L’ambigua eredità di re Abdullah
Quando muore il re di un Paese che porta nel suo nome, Arabia Saudita, quello della famiglia regnante — caso unico al mondo — è necessario porsi un nugolo di domande.
La prima è scontata. Chi era davvero Abdullah bin Abdul-Aziz al Saud, il sovrano novantenne scomparso ieri? Un tiranno? Un leader saggio? Potremmo utilizzare una terza via: è morto un ambiguo riformatore.
Abdullah è stato di sicuro un sovrano abbastanza illuminato, se non altro per aver aperto — teoricamente — il voto municipale alle donne; per aver offerto a Israele la pace dell’intero mondo arabo in cambio del ritiro da tutti i territori occupati; per aver consentito, almeno sul web, critiche alla corte reale. E poi perché ha pensato di rinnovare il regno, cercando di coinvolgere, oltre gli ultraottuagenari figli del fondatore, le generazioni più giovani, e puntando a rendere meno rigida la divisione tra il potere politico dei reali e quello religioso degli intransigenti custodi wahabiti.
Non stupisce quindi che, nel coro dei roboanti riconoscimenti per l’augusto defunto, giunti a Riad da tutto il mondo, vi sia quello del presidente degli Stati Uniti Barack Obama. Non è un mistero che le relazioni tra i due alleati si fossero ultimamente raffreddate per almeno due ragioni: gli Usa hanno raggiunto l’indipendenza energetica ed hanno allentato il loro interesse per il Medio Oriente; Riad non ha mai smesso di finanziare tutti i movimenti estremisti islamici, compreso — almeno nella prima fase — l’Isis di Al Baghdadi.
Tuttavia, re Abdullah non era favorevole a queste pericolose scivolate. È stato lui a imporre relazioni strettissime e assai generose con l’egiziano Al Sisi, che ha detronizzato Morsi, e a tagliare i legami con il califfo tagliagole, anche perché le violenze stavano esondando, via Iraq, proprio nel regno.

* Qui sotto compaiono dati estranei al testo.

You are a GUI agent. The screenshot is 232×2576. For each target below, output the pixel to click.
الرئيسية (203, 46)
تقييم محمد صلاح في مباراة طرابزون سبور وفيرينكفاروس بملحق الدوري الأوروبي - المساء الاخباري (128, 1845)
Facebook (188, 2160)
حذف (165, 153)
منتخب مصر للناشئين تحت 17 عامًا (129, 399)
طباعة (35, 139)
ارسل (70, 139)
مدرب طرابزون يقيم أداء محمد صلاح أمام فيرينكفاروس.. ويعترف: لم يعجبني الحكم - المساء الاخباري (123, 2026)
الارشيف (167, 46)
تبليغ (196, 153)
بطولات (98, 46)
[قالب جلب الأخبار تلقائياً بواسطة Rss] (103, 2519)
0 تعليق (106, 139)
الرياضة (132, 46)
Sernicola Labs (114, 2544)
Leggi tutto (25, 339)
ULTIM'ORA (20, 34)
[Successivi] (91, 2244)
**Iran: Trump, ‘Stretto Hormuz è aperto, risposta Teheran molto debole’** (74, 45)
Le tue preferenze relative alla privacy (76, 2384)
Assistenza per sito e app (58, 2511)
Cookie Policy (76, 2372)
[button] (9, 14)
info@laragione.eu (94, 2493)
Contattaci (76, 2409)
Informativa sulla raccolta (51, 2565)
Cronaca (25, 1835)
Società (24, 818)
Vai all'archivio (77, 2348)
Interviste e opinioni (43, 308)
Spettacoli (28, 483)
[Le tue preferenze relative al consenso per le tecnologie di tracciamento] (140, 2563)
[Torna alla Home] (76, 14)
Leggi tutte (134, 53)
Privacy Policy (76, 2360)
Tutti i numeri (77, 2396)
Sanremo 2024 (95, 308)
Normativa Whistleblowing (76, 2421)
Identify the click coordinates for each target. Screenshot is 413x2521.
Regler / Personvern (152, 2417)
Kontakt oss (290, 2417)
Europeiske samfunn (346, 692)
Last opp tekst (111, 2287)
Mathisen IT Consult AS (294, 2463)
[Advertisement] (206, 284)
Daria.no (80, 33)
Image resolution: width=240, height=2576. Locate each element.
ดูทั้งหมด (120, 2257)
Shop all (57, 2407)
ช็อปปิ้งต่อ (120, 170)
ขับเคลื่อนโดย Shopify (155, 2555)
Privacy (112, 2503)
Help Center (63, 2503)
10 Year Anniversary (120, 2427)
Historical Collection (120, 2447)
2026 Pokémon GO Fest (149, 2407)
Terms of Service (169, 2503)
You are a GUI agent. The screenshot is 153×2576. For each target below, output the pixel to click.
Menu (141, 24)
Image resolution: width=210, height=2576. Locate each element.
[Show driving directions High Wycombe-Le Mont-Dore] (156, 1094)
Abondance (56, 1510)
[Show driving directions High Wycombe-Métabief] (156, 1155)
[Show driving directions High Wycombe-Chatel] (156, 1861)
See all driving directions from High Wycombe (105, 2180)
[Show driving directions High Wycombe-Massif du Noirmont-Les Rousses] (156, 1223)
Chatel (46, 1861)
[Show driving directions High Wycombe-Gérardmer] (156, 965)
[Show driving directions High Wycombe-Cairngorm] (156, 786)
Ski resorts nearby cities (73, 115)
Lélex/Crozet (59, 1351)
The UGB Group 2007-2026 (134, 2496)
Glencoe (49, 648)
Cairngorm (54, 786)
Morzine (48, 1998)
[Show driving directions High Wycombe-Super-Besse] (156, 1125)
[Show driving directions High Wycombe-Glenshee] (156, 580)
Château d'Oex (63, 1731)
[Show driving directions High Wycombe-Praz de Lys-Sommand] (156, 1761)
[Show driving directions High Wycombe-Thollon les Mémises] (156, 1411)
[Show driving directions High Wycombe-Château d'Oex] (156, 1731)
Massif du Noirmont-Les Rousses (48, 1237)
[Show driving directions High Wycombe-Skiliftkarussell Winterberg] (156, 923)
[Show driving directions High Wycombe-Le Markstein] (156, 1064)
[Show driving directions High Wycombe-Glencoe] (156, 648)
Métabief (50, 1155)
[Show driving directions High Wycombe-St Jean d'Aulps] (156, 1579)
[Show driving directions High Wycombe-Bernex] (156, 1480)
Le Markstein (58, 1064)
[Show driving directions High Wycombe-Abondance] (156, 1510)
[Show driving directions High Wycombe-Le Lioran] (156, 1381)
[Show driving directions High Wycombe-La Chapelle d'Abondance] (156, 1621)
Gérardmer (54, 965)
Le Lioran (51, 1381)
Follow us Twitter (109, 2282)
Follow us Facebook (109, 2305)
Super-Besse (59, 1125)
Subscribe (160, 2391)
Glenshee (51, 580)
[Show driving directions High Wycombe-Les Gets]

È difficile dire che cosa farà ora l’ottantenne nuovo re Salman, anch’egli in pessime condizioni di salute, e quale spazio lascerà all’erede al trono Muqrin, che ha «soltanto» 69 anni.
È forse questa la lezione più preziosa che lascia il defunto Abdullah. Il prezzo del barile è crollato, le riserve petrolifere non sono eterne, gli spaventosi consumi sauditi rischiano di prosciugarle in fretta. Lo scettico sovrano scomparso aveva probabilmente compreso che la gratuita ricchezza sta finendo e che occorre il cambio di marcia, affidando le redini dell’Arabia Saudita a una leadership più giovane e moderna.